CHAPTER XVI
VIRGINIA MUST GO

Virginia sank limply into the parlor car seat. After a moment she raised herself and looked out through the wide window upon the busy platform of the South Ridgefield station. Serena and Ike waited by the car nervously, endeavoring to locate the position of their mistress by peering into the coach. The old negress was publicly weeping.

As they caught sight of the girl, the train started and with rapidly increasing speed moved down the platform. Ike grinned a cheerful farewell while Serena screamed her adieu, and, as if unable to bear the separation, started to waddle along with the train, frantically waving her black hands.

Virginia signaled back and shouted embarrassed little good byes, subconsciously aware that they would be heard by no one except her traveling companions. As the two negroes were swept from her sight, a feeling of utter loneliness wrapped her in its gloomy folds. Pent up tears flooded her eyes, and so, through a mist, she saw at the end of the platform a man and woman, waving handkerchiefs from an automobile, who looked remarkably like Hezekiah Wilkins and Mrs. Henderson. Likewise, through a curtain of moisture, when the train crossed the bridge, she perceived the stranded Nancy Jane, symbolical of her own wrecked efforts.

As the roar of the train upon the bridge died away, the girl sank back again into her seat and succumbed completely to her grief. During those last few hours at home she had steeled herself not to display her feelings. She had met her father on the previous day and explained her plans quite as calmly as if she were about to take an ordinary vacation trip.

The decision of his daughter to leave him, based as it was upon the inspiration of her mother, dead these seventeen years, had left him strangely helpless. In his passion he had thrust aside the cloak of idealism in which she had arrayed him and exposed his true character. She had struck back, unwittingly selecting a weapon which had swept aside his momentary anger and left him shaken and perplexed at the edge of the abyss which had opened between them. Obadiah, too, had been unhappy in those hours. He loved Virginia with all the affection of which his nature was capable. There had been moments when he would have surrendered abjectly to his daughter on her own terms but for the grim obstinacy which obsessed him.

It may be that she intuitively appreciated his mental struggles, because, excepting only her determination to leave home, she treated him with the tenderest consideration. In his perplexity, Obadiah drifted for the moment and blindly followed the girl’s lead, as if through her alone could come the solution of the problem which separated them. Their breakfast that morning had been a difficult ordeal as had been their leave taking. He had displayed no desire to accompany her to the train and had parted from her with a grim indifference which his troubled face belied.

Now, at least, there was relief in the luxury of a good cry; but after a time the tears ceased and a weary peace came. Resting her head against the back of her chair she gave herself up to thoughts of the few little happinesses which gleamed like bright stars in the darkness with which she was surrounded.

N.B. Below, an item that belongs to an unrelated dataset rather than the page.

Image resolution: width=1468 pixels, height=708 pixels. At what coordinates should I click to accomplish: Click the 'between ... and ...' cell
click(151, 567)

She thought of Joe Curtis and thrilled when she remembered the long hand clasp. His picture of Old Rock comforted her anew as she assured herself that such a place could not be lonely. She reviewed the few moments in which she had bidden farewell to Mrs. Henderson. She had dreaded Hennie’s embarrassing questions. But, strangely, Hennie was not inquisitive. She had broken away to rush into her kitchen crying loudly that something was burning. This belief, from certain remarks which had floated back, had irritated Carrie, her cook, exceedingly. Returning, she had enveloped the girl in a wealth of motherly tenderness, so that in reality the visit had consisted of much sobbing upon the older woman’s shoulder to an accompaniment of soothing endearments and a train of explosive exclamations from which little could be gathered.

Soon she began to think of her Aunt Kate and of the new home to which she was going. Little enough she knew. Once, shortly before the death of Elinor Dale, Mrs. Kate Baker had visited South Ridgefield. At the time, she had a baby daughter of Virginia’s age and was mourning the death of her husband. For years there had been irregular correspondence; but, as far as Virginia was concerned, her father’s sister and her cousin were merely names.